Production drop in United States to 8.8 million barrels/day, close to 1.8 million per day production drop in Canada due to wildfire and outages in countries like Libya, Nigeria is fuelling the rise in oil prices. WTI is currently trading at $48.1/barrel, which is the highest level since October last year.

One of the top oil bear, Goldman Sachs has also revised its outlook on the upside, from famous $20/barrel call. According to the bank, Oil supply/demand have adjusted much faster than expected and market has moved to a deficit from very large surplus. Developed markets’ energy watchdog, International Energy Agency (IEA) has also issued similar statements.

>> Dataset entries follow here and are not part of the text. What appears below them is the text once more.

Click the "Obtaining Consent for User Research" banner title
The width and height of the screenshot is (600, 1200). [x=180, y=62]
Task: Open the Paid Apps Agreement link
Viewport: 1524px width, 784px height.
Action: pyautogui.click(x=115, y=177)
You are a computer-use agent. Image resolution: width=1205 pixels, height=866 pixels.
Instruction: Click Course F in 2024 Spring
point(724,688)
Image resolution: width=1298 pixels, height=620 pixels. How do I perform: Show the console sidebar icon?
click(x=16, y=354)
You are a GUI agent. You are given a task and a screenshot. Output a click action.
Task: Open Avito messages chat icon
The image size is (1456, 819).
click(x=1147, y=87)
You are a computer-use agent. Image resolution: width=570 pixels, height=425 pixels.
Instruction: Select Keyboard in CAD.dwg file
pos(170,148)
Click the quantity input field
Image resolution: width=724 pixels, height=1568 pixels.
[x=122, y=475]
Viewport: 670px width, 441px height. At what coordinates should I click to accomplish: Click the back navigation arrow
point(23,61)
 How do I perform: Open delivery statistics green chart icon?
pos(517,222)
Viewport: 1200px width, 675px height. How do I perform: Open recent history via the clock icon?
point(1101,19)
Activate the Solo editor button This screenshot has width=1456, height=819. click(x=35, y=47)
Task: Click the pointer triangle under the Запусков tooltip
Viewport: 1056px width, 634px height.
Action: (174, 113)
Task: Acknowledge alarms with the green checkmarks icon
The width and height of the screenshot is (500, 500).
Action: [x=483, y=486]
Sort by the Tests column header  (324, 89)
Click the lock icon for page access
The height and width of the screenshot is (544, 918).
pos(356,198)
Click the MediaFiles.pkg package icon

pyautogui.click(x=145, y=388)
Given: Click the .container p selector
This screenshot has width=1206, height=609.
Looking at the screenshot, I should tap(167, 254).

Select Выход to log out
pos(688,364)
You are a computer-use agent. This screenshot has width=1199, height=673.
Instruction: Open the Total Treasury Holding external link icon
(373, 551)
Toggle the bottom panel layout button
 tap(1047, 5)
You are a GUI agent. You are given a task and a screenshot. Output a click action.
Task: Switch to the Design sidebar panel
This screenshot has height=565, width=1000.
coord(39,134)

However, we believe, oil bulls should not be too complacent and lower for longer is still the best case scenario. Here’s why –

  • Production drop in Canada and outages in countries like Libya, Nigeria likely to be short lived, except for Venezuela, which is suffering severe economic trouble. Once these outages are over, supplies will once again rule the fundamentals.
  • Global energy supplies are at multi-decade highs, which should prevent any major oil shocks and keep check on prices.
  • High cost shale producers are excellent swing players and can increase supplies within weeks and that should keep a check on prices.
  • Moreover, other nations are likely to foray into shale space, which would put additional pressures on oil.
  • Dollar rally has hit hurdle but it’s not over, neither is FED reserve’s rate hikes.


However, current push may extend further and to as high as $70/barrel area but beyond that may not happen for years.

WTI is currently trading at $48.1/barrel and Brent at 80 cents premium.